* **TASK**: Each line from the beginning of the data below through the line containing "Cultură (23, 2391)" should be repeated exactly, please.

++++

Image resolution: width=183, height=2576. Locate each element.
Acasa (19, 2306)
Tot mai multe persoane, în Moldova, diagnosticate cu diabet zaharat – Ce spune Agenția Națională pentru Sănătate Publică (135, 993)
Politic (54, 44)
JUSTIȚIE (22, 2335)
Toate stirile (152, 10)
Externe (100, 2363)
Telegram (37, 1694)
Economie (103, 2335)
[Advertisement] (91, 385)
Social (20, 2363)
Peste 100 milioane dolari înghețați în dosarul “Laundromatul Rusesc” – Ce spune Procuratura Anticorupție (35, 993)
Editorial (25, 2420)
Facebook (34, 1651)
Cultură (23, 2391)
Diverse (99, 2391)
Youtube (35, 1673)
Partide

++++

* **ANSWER BELOW**:
Image resolution: width=183, height=2576. Locate each element.
Acasa (19, 2306)
Tot mai multe persoane, în Moldova, diagnosticate cu diabet zaharat – Ce spune Agenția Națională pentru Sănătate Publică (135, 993)
Politic (54, 44)
JUSTIȚIE (22, 2335)
Toate stirile (152, 10)
Externe (100, 2363)
Telegram (37, 1694)
Economie (103, 2335)
[Advertisement] (91, 385)
Social (20, 2363)
Peste 100 milioane dolari înghețați în dosarul “Laundromatul Rusesc” – Ce spune Procuratura Anticorupție (35, 993)
Editorial (25, 2420)
Facebook (34, 1651)
Cultură (23, 2391)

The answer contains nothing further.